“Bharat ka rehne wala hoon, Bharat ki baat sunata hoon”.
It’s surprising that this song, from the 1970 film Purab aur Paschim, has been nearly forgotten: If he was still working, Manoj Kumar would have been the poster-boy for patriotism, even if his brand of nationalism belonged to a softer, gentler era.
Decades before the current iteration of Bharat-that-is-India became a slogan, a Hindi movie star had made it his moniker: More than his own name, Manoj Kumar became known as Mr Bharat, his identity cemented by a super-hit clutch of patriotic films.
Harikrishan Goswami, whose family, like so many of the earlier stars in Hindi cinema, came over to a newly-born India after Partition, changed his name to Manoj, a character in his idol Dilip Kumar’s film. He came into the movies towards the end of the ’50s, when the iconic trio of Dilip Kumar-Dev Anand- Raj Kapoor was ruling, and like several of his contemporaries, notably Rajendra Kumar and Raaj Kumar, struggled to find a foothold in Bombay’s film industry.

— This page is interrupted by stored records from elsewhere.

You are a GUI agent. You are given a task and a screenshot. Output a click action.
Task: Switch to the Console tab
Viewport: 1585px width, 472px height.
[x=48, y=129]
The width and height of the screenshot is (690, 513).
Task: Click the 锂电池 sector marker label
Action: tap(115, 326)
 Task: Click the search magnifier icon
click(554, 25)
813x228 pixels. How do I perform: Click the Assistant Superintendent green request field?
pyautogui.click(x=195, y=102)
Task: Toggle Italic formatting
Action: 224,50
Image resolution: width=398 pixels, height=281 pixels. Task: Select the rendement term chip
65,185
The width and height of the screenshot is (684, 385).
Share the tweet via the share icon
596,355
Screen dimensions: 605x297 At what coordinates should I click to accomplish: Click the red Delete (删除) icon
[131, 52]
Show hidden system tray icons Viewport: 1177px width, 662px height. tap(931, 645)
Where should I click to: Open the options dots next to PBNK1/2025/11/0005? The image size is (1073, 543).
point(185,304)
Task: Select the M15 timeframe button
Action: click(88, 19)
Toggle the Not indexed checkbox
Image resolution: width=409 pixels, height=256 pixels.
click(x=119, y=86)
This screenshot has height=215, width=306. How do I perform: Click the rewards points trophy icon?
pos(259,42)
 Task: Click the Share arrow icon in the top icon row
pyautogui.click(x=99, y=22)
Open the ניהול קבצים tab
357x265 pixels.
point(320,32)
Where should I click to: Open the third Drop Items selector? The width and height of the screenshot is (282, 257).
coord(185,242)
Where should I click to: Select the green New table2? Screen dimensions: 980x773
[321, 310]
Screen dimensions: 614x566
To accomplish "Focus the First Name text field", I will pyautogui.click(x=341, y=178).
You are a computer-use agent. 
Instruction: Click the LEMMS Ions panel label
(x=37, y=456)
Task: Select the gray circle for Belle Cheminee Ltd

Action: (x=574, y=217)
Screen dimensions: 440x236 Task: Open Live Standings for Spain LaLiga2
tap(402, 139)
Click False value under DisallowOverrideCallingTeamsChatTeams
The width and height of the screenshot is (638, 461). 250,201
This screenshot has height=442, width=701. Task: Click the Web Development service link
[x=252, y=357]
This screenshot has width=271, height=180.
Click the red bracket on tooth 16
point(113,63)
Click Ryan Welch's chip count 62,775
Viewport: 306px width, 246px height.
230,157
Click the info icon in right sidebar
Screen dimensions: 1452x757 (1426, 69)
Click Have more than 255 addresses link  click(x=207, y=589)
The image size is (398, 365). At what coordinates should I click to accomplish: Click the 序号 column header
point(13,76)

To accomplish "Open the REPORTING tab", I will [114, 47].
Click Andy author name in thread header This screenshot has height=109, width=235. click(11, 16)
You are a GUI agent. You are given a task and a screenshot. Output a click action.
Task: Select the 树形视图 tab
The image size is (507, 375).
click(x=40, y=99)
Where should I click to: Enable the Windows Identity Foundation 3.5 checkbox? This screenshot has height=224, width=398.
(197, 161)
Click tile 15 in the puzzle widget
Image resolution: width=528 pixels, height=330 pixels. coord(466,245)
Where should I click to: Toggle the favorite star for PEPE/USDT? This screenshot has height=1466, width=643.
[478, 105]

Movie stars in those days were even more prisoners of their image. Dilip Kumar’s ability to do droll comedy was forgotten by those who dubbed him “tragedy king”. Rajendra Kumar, who did a string of films in which his clean-cut characters sacrificed the love of their life, found maximum success following Dilip Kumar’s tragic-hero footsteps. “Jaani” Raaj Kumar swung along the path of cool modernity forged by Dev Anand, getting his own signature moves in place, the more mannered the better.
Manoj Kumar’s early successes (Woh Kaun Thi, 1964; Gumnaam, 1965) were some of the most interesting mystery thrillers made in Hindi cinema, but he soon realised that his patriotic roles were the ones that would give him both box-office success as well as lasting recognition. Once he had done films like Shaheed (1965), and Upkar (1967), there was no drifting off to other genres — three years later came Purab aur Paschim, which became the template for the “good desi, bad pardesi” trope.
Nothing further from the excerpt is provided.